▶ TO DO: When the line with "Open Inbound Logistics section" appears below, start repeating lines exactly, and keep going through the line with "Image resolution: width=2576"; add nothing outside that span.

++++ PROVIDED RECORDS

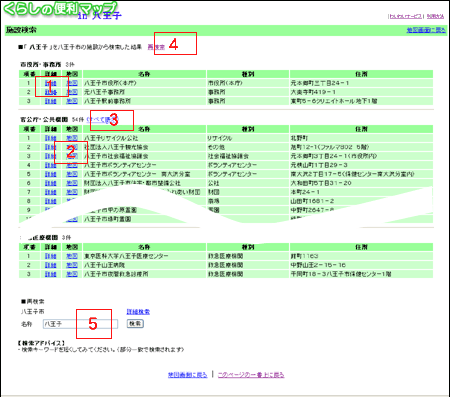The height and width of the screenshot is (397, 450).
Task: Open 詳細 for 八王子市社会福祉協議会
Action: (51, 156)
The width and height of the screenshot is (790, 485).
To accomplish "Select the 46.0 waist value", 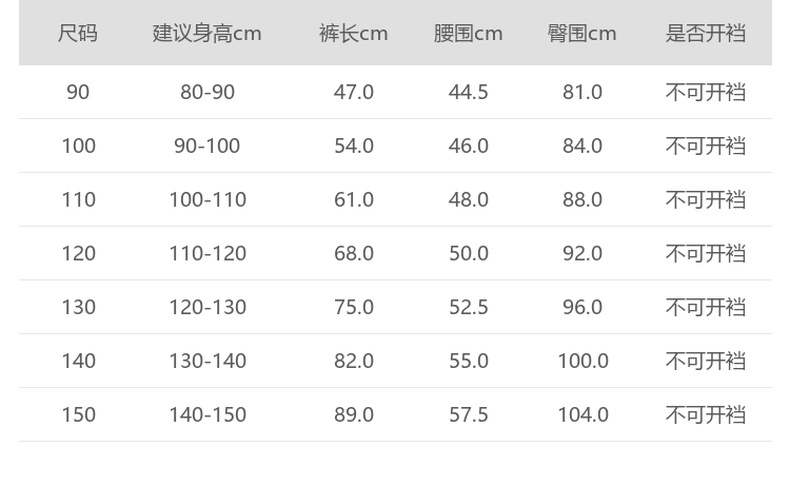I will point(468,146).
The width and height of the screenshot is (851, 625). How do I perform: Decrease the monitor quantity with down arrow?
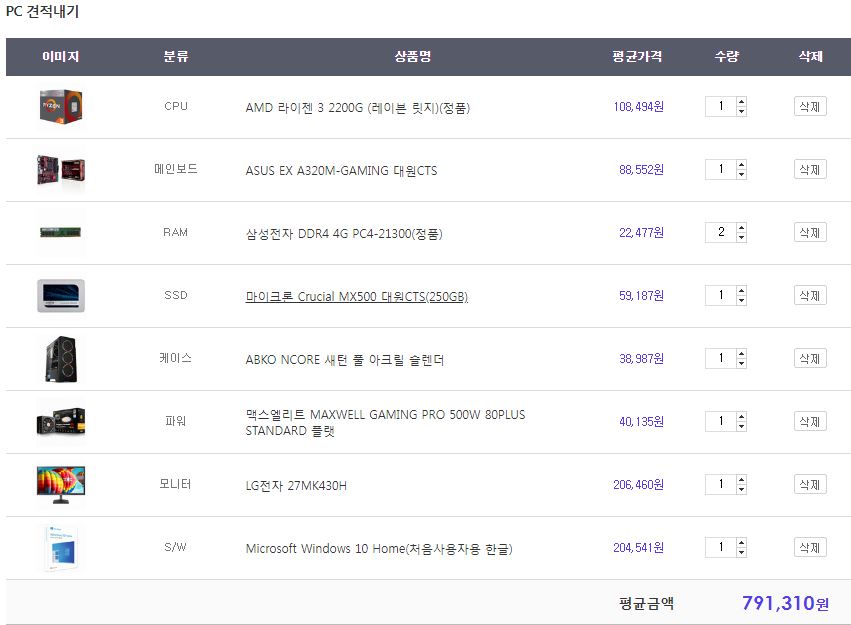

++++++++
++++ PROVIDED RECORDS

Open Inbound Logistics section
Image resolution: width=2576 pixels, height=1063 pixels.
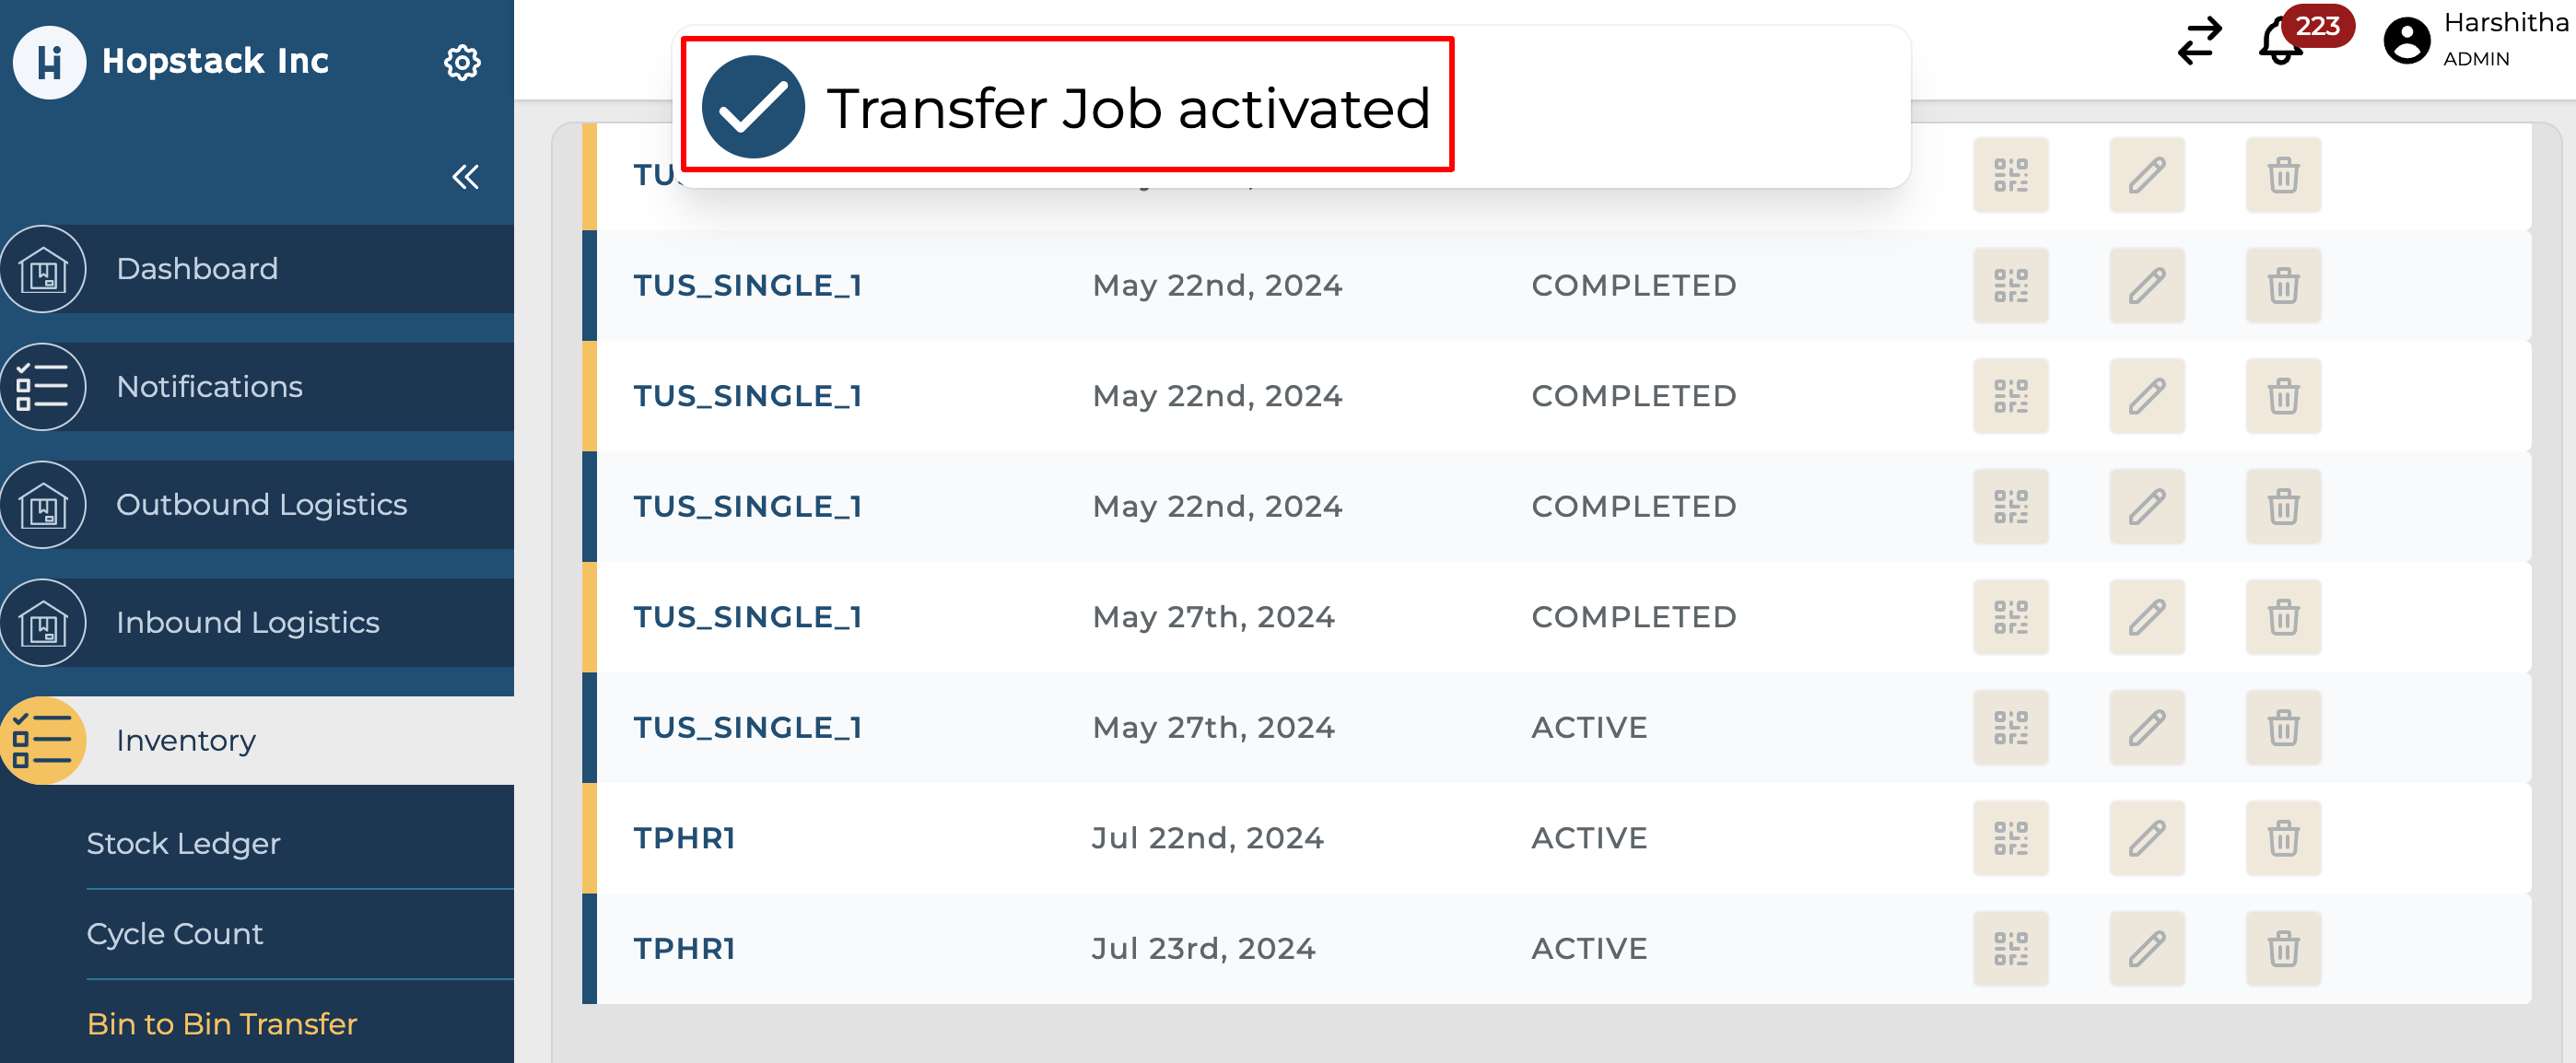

++++++++

▶ SOLUTION FOR THIS TASK:
Open Inbound Logistics section
Image resolution: width=2576 pixels, height=1063 pixels.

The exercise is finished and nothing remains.